#### Exercise 1:
In the forum thread about lowest golf scores, why did stevel1017 and others play the local nine-hole course twice? Answer in one to three sentences.
#### Exercise 2:
In the golf scores thread, what was par on the nine-hole course that stevel1017 used to play?
#### Exercise 3:
From the golf scores thread, pull out the passage starting with "it was a nine" and going on through "to get there.", word for word.

#### Extract to read:
· · · · · · ·

# what is your lowest score?



## alvarosh95 (Jan 3, 2011)

hi all i wanted to know what were the lowest scores the people have done in this forum. mine is 78:thumbsup:, and individual is 37 in nine holes


----------



## stevel1017 (Apr 30, 2007)

used to be a 9 hole course here (flooded and closed) par was 35, we would play it twice for 18 holes
shot 36/37, 73 for my best
for 9 it was 35, but could never back it up


----------



## indiginit (Jun 13, 2007)

41-38 79

it was a nine hole hole course and i knew it well. mostly stopped playing it after i broke 80

my best round was an 81 on a tough course. 84 is about my 'good round' feeling and anything above 89 is where i get on myself...

fun question... i haven't played in a few seasons, but i am this year. gonna see if i can break 80 again, that's my goal this summer. my lifetime goal is to have a single digit handicap for a season. not too far off, but i think i'll have to play consecutive seasons to get there.

· · · · · · ·

#### Material:
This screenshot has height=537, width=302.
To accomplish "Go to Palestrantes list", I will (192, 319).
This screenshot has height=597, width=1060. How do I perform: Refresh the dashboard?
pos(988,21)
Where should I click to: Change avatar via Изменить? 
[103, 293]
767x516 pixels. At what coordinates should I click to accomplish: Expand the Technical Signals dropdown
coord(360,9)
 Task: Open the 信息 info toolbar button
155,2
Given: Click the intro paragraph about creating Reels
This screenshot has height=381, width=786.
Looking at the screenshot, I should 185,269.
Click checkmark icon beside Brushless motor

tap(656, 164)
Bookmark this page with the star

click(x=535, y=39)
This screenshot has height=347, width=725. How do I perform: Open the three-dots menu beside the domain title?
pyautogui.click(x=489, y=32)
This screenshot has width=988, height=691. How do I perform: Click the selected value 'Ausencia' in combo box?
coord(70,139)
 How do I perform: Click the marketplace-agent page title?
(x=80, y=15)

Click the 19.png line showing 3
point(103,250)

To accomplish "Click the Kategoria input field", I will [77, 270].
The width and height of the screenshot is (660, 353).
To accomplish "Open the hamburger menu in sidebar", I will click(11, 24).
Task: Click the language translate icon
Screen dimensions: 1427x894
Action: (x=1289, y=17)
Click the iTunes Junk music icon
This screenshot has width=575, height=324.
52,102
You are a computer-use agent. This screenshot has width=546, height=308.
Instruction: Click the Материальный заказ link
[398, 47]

· · · · · · ·

#### Full answer 1:
The local course had only nine holes, so they played it twice to make a full 18-hole round.

#### Full answer 2:
Par was 35.

#### Full answer 3:
it was a nine hole hole course and i knew it well. mostly stopped playing it after i broke 80

my best round was an 81 on a tough course. 84 is about my 'good round' feeling and anything above 89 is where i get on myself...

fun question... i haven't played in a few seasons, but i am this year. gonna see if i can break 80 again, that's my goal this summer. my lifetime goal is to have a single digit handicap for a season. not too far off, but i think i'll have to play consecutive seasons to get there.